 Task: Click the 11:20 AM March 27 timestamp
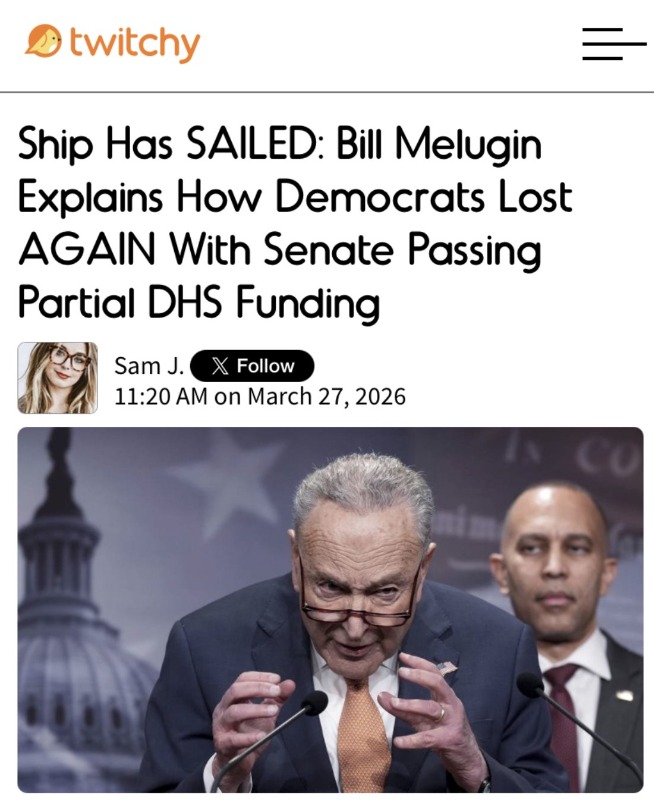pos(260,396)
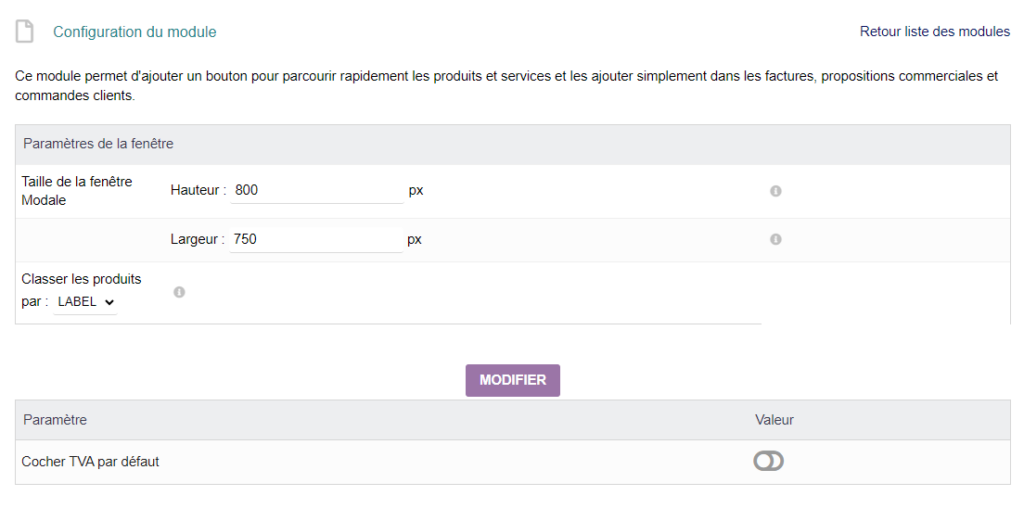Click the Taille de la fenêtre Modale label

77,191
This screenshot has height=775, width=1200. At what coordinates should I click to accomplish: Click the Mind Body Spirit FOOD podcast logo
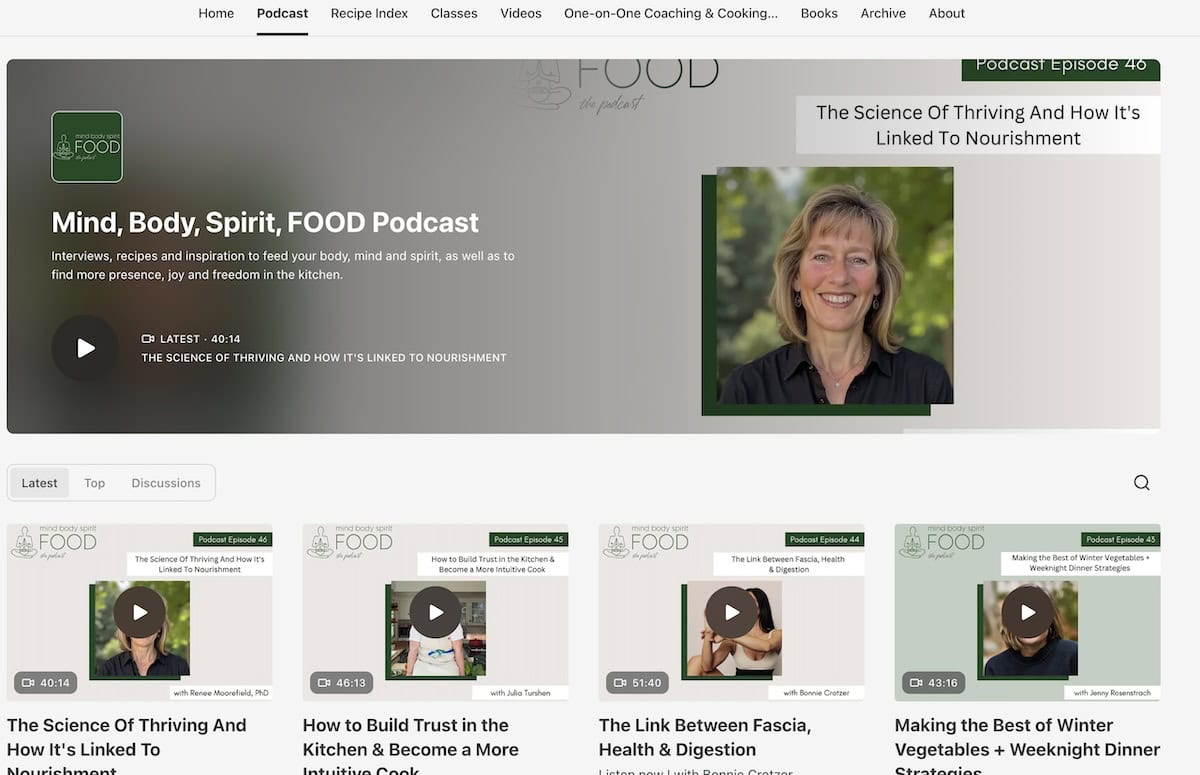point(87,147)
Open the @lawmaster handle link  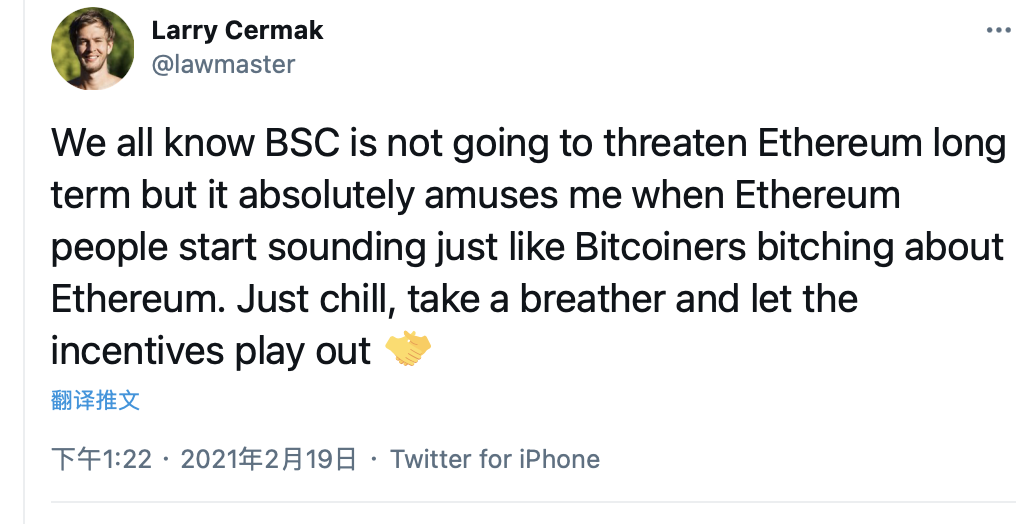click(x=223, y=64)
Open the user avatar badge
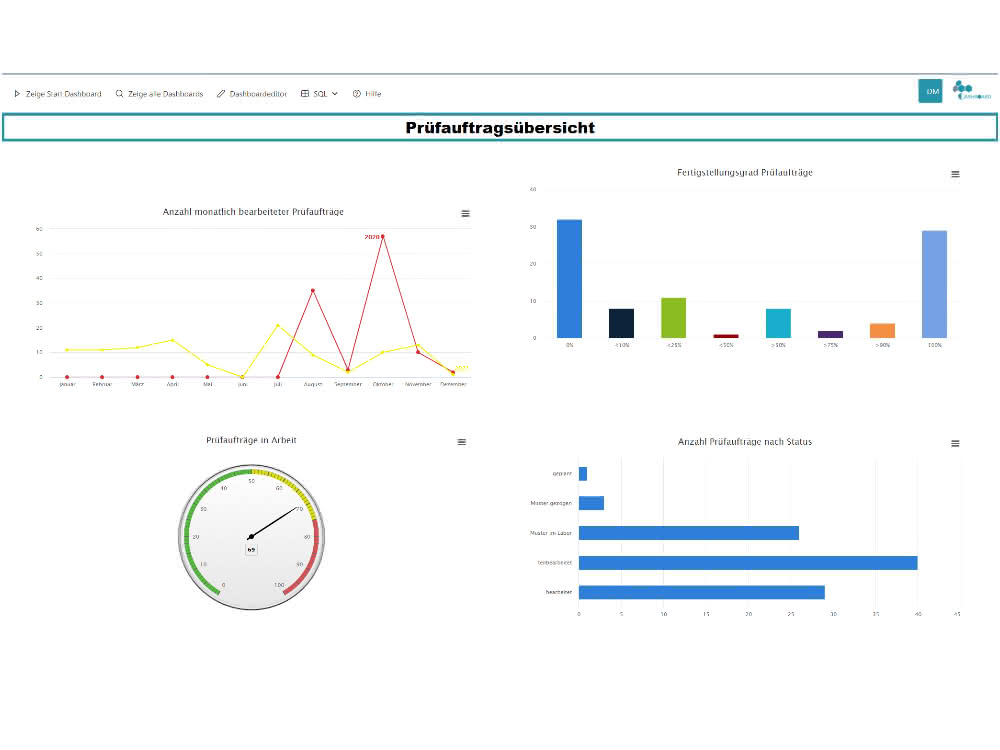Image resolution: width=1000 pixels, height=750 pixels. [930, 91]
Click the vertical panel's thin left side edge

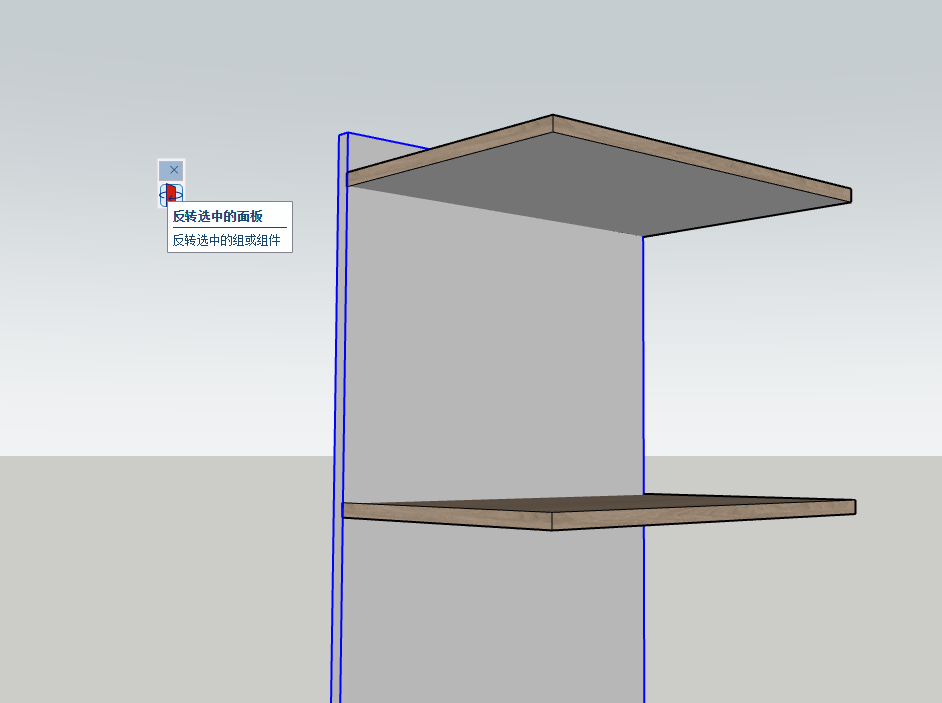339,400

· · · · · · ·

• What to do: Every line from the one containing "Open the user avatar badge" to the final line of the records should be duplicated exactly; no picture is to be copied.

• Solution:
Open the user avatar badge
Image resolution: width=1000 pixels, height=750 pixels. [930, 91]
Click the vertical panel's thin left side edge

339,400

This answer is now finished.